All lines before the one containing "Open Ngày dropdown", plus that line itself, are to be printed exactly as they appear below.

==================================================

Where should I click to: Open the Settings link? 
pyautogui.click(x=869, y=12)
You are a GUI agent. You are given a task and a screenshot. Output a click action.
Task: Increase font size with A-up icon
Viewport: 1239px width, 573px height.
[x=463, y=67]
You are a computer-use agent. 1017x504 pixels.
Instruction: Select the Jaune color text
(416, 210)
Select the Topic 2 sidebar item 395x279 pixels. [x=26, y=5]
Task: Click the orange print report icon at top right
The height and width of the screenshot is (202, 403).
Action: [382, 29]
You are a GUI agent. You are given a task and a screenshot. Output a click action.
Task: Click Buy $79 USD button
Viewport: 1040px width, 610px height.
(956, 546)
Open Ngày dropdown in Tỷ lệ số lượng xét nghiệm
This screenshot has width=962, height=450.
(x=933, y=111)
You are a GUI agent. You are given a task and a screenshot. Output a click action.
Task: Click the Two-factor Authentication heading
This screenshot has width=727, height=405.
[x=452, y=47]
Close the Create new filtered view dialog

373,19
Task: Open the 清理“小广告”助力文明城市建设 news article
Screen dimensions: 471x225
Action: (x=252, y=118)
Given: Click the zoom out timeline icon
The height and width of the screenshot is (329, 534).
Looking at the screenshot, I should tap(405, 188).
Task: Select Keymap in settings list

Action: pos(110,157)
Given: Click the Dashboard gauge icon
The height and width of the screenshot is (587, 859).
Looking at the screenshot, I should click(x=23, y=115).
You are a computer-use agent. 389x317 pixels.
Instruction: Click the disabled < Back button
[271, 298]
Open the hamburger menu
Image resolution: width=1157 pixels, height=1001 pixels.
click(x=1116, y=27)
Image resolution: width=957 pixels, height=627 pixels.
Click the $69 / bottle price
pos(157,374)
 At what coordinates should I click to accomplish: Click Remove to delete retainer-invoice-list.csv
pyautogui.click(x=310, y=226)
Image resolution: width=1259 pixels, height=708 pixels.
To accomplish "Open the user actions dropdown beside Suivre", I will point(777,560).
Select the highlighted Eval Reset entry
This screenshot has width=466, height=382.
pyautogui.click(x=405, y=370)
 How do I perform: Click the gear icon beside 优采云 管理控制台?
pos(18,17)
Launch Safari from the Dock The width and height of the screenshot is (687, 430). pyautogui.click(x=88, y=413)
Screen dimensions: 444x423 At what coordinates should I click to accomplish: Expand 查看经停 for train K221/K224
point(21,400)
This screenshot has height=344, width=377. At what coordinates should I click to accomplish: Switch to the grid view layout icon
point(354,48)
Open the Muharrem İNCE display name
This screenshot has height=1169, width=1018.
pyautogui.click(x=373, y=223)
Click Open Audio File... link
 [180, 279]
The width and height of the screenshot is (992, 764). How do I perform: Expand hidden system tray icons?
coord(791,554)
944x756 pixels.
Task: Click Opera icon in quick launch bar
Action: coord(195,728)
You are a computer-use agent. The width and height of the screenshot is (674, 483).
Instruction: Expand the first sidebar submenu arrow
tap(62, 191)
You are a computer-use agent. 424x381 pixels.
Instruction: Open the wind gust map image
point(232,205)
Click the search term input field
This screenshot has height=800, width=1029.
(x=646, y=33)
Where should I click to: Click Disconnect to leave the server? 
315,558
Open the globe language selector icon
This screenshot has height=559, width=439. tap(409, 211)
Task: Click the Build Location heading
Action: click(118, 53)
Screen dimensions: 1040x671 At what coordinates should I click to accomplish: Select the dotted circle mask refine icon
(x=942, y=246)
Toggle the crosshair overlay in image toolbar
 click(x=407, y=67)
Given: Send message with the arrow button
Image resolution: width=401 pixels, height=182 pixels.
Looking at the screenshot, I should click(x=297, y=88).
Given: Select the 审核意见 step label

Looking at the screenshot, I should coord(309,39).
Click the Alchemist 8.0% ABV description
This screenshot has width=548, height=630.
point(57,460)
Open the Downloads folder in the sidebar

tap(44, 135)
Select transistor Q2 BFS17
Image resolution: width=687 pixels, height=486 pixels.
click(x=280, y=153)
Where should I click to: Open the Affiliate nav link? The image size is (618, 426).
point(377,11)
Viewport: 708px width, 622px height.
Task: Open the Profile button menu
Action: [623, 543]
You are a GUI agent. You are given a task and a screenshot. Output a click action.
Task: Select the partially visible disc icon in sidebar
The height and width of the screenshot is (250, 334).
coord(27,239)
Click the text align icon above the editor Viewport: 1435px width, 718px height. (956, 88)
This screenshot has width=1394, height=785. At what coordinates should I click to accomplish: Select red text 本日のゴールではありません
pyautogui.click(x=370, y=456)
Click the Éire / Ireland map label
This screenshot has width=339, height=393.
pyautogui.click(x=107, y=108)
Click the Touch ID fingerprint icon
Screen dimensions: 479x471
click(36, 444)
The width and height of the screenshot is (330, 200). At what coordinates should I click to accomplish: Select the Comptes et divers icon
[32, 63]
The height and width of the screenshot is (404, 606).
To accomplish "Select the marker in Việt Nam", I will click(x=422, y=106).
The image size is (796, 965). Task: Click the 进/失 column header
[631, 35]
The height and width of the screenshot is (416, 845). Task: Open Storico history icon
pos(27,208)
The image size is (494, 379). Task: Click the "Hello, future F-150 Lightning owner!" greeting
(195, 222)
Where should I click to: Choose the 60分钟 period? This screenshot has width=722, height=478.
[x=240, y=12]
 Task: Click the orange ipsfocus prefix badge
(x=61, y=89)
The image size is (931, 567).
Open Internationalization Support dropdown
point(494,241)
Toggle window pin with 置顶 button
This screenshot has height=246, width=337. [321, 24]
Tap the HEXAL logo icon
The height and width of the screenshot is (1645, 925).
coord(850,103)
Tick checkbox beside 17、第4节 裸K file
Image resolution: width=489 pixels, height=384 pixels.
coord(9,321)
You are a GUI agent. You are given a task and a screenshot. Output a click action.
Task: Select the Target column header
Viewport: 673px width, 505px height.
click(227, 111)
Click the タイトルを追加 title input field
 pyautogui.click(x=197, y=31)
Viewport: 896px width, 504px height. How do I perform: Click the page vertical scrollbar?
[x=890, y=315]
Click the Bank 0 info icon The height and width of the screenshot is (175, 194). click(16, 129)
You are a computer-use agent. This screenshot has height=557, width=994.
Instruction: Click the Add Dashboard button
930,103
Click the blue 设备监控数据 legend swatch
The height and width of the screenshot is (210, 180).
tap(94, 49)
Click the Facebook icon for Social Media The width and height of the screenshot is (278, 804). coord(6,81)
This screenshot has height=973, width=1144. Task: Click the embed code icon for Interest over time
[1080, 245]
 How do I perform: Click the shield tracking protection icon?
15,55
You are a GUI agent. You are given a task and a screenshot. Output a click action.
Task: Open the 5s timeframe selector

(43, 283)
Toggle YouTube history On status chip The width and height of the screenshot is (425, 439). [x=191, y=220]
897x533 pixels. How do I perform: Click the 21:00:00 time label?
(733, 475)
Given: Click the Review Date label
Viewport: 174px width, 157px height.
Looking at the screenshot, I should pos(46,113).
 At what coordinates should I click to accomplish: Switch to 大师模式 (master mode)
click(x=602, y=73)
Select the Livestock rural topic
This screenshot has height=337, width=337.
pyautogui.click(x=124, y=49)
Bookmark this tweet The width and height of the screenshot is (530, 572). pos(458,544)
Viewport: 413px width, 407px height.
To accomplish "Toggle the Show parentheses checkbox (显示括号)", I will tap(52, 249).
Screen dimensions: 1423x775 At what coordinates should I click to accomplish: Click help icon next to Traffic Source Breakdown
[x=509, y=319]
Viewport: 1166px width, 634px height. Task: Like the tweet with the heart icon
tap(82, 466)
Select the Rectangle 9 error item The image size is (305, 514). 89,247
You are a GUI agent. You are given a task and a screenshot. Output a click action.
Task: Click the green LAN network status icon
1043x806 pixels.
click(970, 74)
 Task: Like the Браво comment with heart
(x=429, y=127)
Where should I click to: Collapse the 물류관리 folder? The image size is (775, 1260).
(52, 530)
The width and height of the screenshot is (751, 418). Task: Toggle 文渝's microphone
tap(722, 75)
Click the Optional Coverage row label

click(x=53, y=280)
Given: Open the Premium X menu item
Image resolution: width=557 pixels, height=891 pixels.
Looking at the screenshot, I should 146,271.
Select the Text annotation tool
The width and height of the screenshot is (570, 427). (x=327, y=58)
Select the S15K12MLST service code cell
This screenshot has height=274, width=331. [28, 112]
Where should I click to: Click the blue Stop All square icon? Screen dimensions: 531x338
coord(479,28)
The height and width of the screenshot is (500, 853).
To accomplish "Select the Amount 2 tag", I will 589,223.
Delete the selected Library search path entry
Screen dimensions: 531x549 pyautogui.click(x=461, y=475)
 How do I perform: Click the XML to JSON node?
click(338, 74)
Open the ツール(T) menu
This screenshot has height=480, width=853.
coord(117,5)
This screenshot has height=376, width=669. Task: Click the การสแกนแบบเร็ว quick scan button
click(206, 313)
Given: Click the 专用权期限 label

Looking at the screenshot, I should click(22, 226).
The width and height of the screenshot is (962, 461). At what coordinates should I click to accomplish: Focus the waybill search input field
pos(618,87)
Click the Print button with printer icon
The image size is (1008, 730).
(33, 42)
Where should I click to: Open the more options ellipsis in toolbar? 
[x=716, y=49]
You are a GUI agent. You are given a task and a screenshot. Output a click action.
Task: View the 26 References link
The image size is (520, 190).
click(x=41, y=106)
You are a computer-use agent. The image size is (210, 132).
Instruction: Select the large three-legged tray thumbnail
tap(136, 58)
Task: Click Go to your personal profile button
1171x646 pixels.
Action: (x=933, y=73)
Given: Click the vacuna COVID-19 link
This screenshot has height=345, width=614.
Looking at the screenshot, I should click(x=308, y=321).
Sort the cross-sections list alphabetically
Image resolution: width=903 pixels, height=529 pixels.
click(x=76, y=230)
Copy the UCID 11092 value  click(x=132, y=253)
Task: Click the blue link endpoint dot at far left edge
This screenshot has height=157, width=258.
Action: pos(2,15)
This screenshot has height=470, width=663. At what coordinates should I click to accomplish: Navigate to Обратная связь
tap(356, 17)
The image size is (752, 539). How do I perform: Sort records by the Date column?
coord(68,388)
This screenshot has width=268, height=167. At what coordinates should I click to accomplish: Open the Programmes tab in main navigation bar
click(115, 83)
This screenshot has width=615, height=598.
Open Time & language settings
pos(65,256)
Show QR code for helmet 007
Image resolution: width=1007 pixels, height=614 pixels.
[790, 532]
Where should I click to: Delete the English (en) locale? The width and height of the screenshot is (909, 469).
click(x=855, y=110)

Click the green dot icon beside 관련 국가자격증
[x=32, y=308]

==================================================

[Reply to the task]
Where should I click to: Open the Settings link? 
pyautogui.click(x=869, y=12)
You are a GUI agent. You are given a task and a screenshot. Output a click action.
Task: Increase font size with A-up icon
Viewport: 1239px width, 573px height.
[x=463, y=67]
You are a computer-use agent. 1017x504 pixels.
Instruction: Select the Jaune color text
(416, 210)
Select the Topic 2 sidebar item 395x279 pixels. [x=26, y=5]
Task: Click the orange print report icon at top right
The height and width of the screenshot is (202, 403).
Action: [382, 29]
You are a GUI agent. You are given a task and a screenshot. Output a click action.
Task: Click Buy $79 USD button
Viewport: 1040px width, 610px height.
(956, 546)
Open Ngày dropdown in Tỷ lệ số lượng xét nghiệm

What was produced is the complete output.